Calls for policy shift
"I think there's a consensus even among those who regard the Iranian regime as the devil incarnate that better relations would be an enormous plus to the United States and its interests in the region," said Geoffrey Kemp, director of regional strategic programs at the Nixon Center for Peace and Freedom, an offshoot of the presidential library.
The first sign of new thinking on Iran came last year, when a panel assembled by the Washington Institute for Near East Policy urged the Clinton administration to craft a common policy with Europe and Japan, which refuse to adopt economic sanctions against Iran.
Last spring, three foreign policy heavyweights -- Brent Scowcroft, a national security adviser in the Bush administration; Zbigniew Brzezinski, a national security adviser in the Carter administration; and Richard Murphy, a longtime U.S. diplomat in the Middle East -- published an article criticizing the Clinton administration's policy on Iran as ineffective.
The three urged "creative trade-offs, such as relaxing opposition to the Iranian nuclear program in exchange for rigid and comprehensive inspection and control procedures." Murphy would also offer the Iranians talks with a high-level official, such as a deputy secretary of state, thus "granting the Islamic regime a legitimacy we have withheld until now."
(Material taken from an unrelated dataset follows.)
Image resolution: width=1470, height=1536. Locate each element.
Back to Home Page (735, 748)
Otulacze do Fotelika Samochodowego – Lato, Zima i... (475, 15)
In the months since the Iranian election, more voices have called for a shift in U.S. policy. At a hearing in July, Rep. Lee H. Hamilton, an Indiana Democrat, said U.S. pressure had failed to produce any change in Iranian behavior and told Clinton administration officials: "At the very least, that calls into question your policy and should make us more willing to explore other possibilities."
"What we have to do is find some deals that improve our security and offer [Iran] something in return," said Patrick L. Clawson, a professor at National Defense University, a Defense Department school.
Ideas raised at a recent Middle East Institute symposium included nongovernment contacts between Iranians and Americans. But any such unofficial diplomacy alarms the Clinton administration.
"Been there, done that -- not interested," said the senior official, referring to the cast of characters in the Iran arms-for-hostages scandal in the Reagan presidency that included Iranian, Israeli and Saudi middlemen and a retired U.S. major general.
Experts agree that any softening in U.S. policy could backfire on the Clinton administration if Iran is found to have been behind the 1996 bombing at the Khobar Towers military housing complex in Saudi Arabia that killed 19 U.S. servicemen.
"If it turns out that there is persuasive evidence, pressure to retaliate will be enormous," says Alfred L. Atherton, former U.S. ambassador to Egypt. This, he said, would set back any change "for a long time."